President Halimah’s journey to the presidency is interesting. Here’s her journey as given in The Straits Times (12 Sep):

• Aug 23 1954: Born in her family home in Queen Street, the youngest of five children.

• 1962: Her father dies. As a child, she helps her mother, who sells nasi padang from a pushcart plying Shenton Way before getting a hawker stall licence

• Late 1960s: Attends Singapore Chinese Girls’ School; one of the few Malay pupils there.

• 1970s: Goes to Tanjong Katong Girls’ School and the University of Singapore where she graduates with a law degree.

• 1978: Joins the National Trades Union Congress (NTUC) as a legal officer. She spends more than 30 years there, eventually becoming deputy secretary-general.

• June 1980: Marries her university sweetheart Mohamed Abdullah Alhabshee, a businessman. They have five children.

• 2001: Enters politics at the urging of then Prime Minister Goh Chok Tong, and goes on to contest and win in four general elections. She was most recently a Member of Parliament for Marsiling-Yew Tee GRC.

• 2011: Becomes Minister of State at the Ministry of Community Development, Youth and Sports.

• 2013: Appointed Singapore’s first female Speaker of Parliament.

As reported in The Straits Times, President Halimah had, a couple of days ago, said: “My promise is to really serve everyone. I will serve with great vigour, with a lot of hard work, with the same passion and commitment that I have served … for last the four decades.”

She had also said: “I would like to encourage Singaporeans to work together with me so that we can work together for a united Singapore and a much stronger Singapore. This is a journey that we must take together.”

In her maiden speech as Head of State after her oath-taking, President Halimah said: “I have seen how much we can achieve by working together. Now, as President, my duty is to unite the people, to overcome the many challenges ahead of us, together. I pledge to continue this journey of service to our country. I call on all Singaporeans to join me in this endeavour. Our goal must be to leave behind a better Singapore for future Singaporeans.”

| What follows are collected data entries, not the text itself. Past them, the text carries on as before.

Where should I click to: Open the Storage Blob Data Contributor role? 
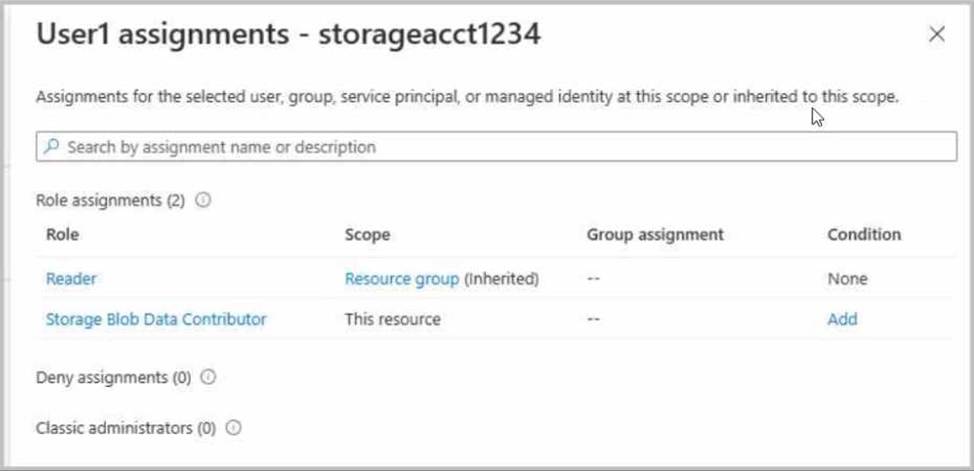156,320
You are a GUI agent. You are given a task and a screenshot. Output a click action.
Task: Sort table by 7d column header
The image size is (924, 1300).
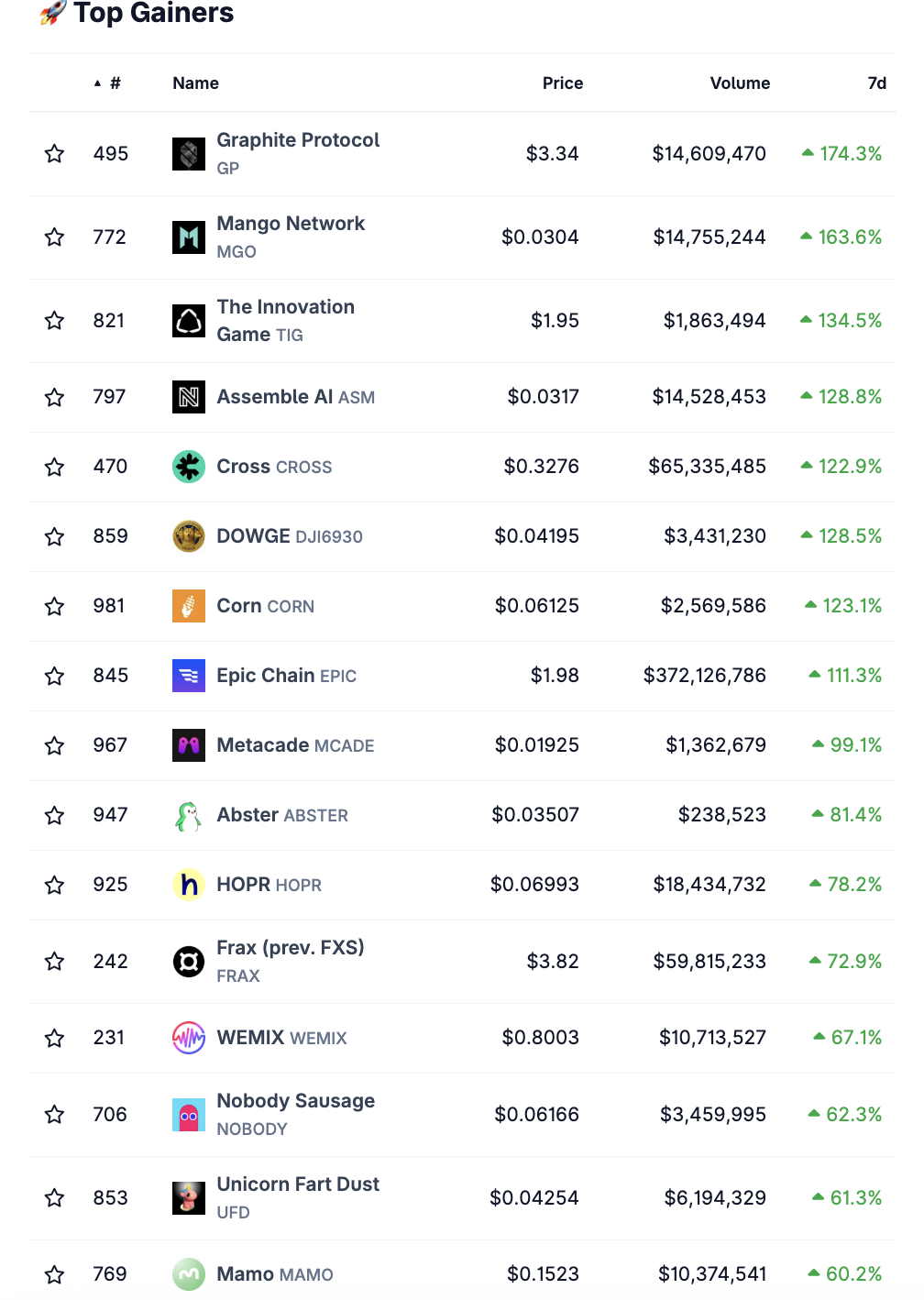coord(876,83)
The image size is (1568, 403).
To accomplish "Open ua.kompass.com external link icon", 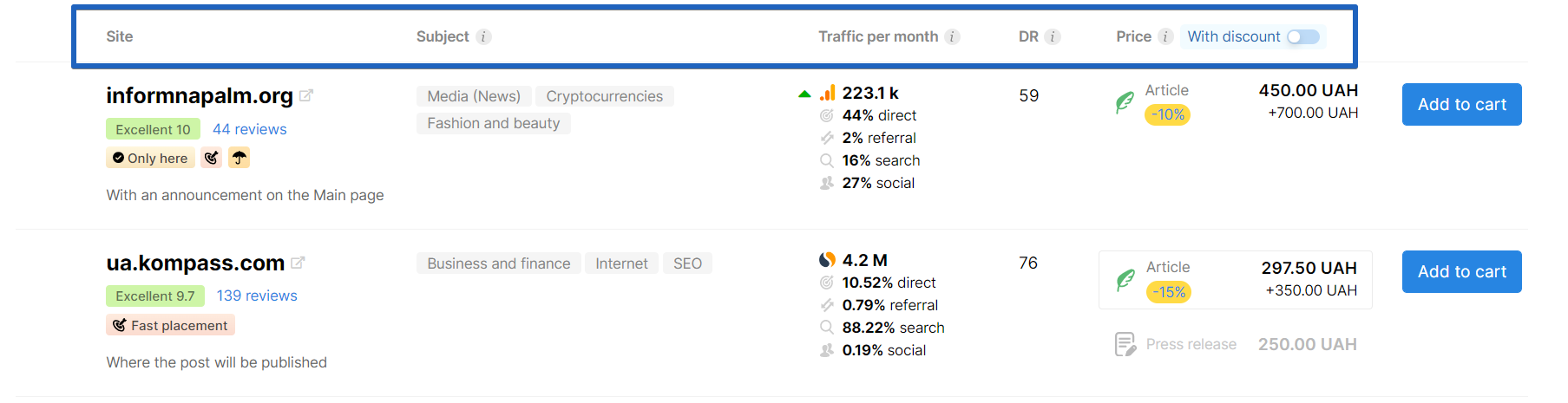I will [x=298, y=262].
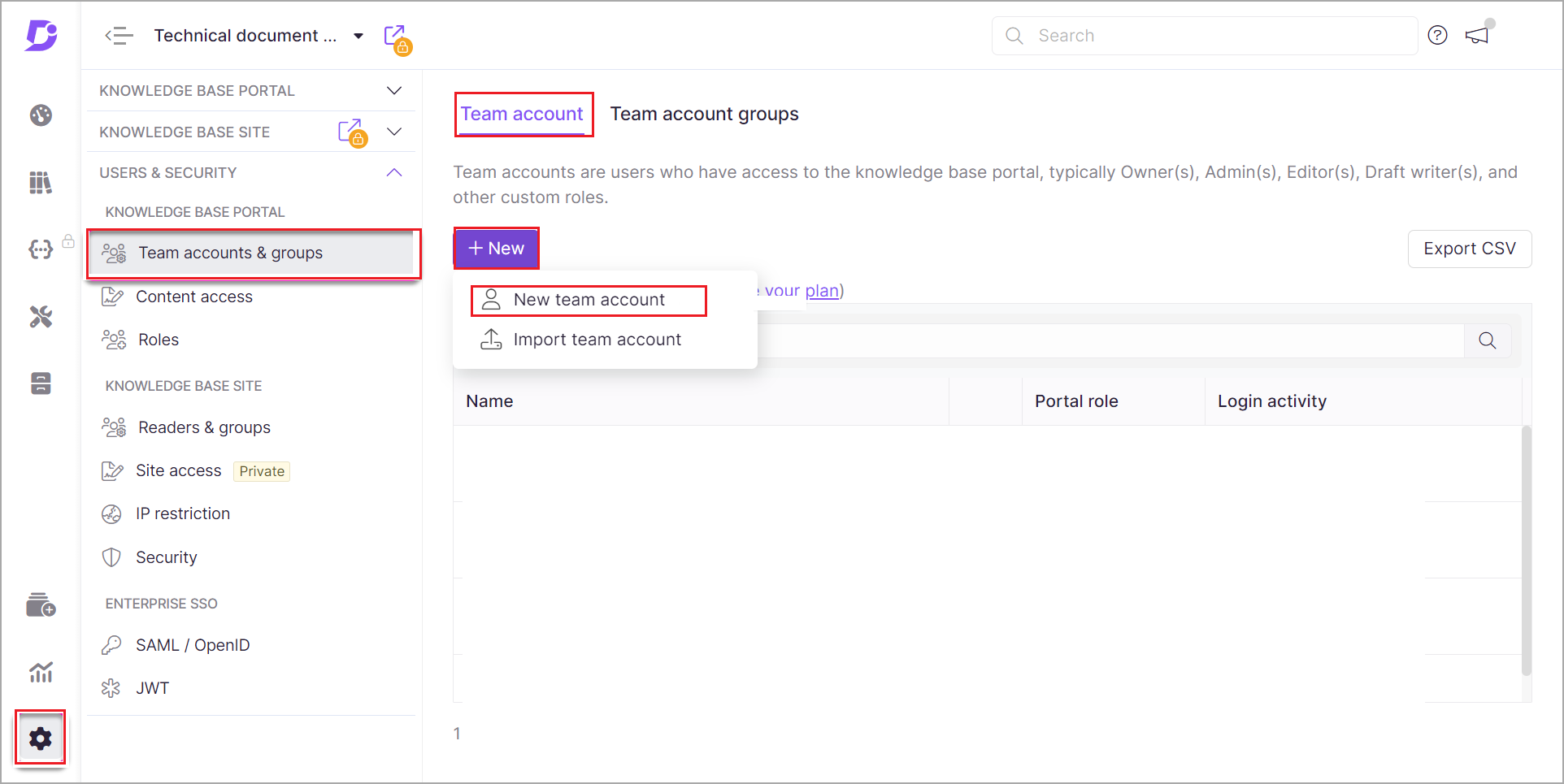The height and width of the screenshot is (784, 1564).
Task: Open the announcements megaphone icon
Action: point(1476,36)
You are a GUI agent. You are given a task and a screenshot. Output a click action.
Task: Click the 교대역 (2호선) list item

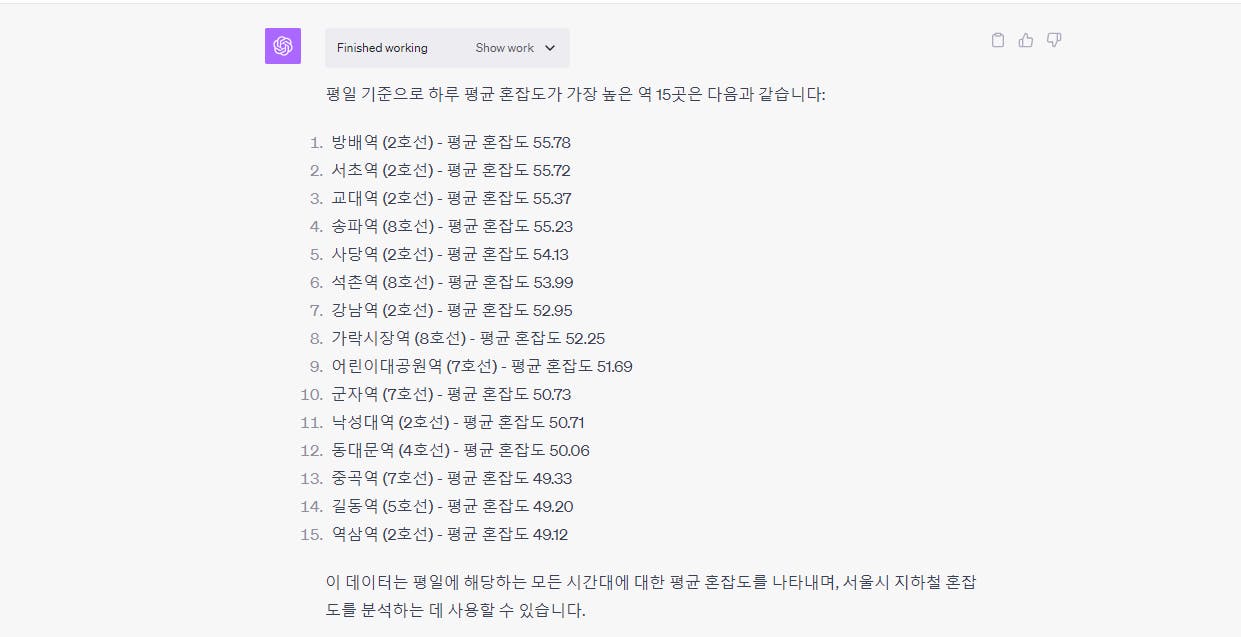click(452, 198)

In her first public event as Singapore’s President, Mdm Halimah Yacob visited the Centre for Adults of the Association for Persons with Special Needs (ASPN) yesterday (15 September 2017).

Ms Nor Ain Saleha Hamid, writing her comments with regard to this blog article (see below), says: “Congratulations to us Singaporeans in having the first female President who embodies our values. She is a Malay but of mixed parentage of Indian & Chinese. Married an Arab husband. She’s Muslim and English educated. A high flier in her career, yet a mother to five!  Look forward to her huge contribution to Singapore. InsyaAllah, MasyaAllah, Alhamdulillah (Praise God).”

Indeed, we Singaporeans will work together with the President and the Government for our country’s peace, prosperity, progress and harmony.

Shaik Kadir
14 September 2017/16 September 2017
(Photos of President Halimah Yacob in this article are photo-shots of the photos in the recent issues of The Straits Times as well as TV screen-shots of the live telecast by Mediacorp of the President’s Swearing-in ceremony.)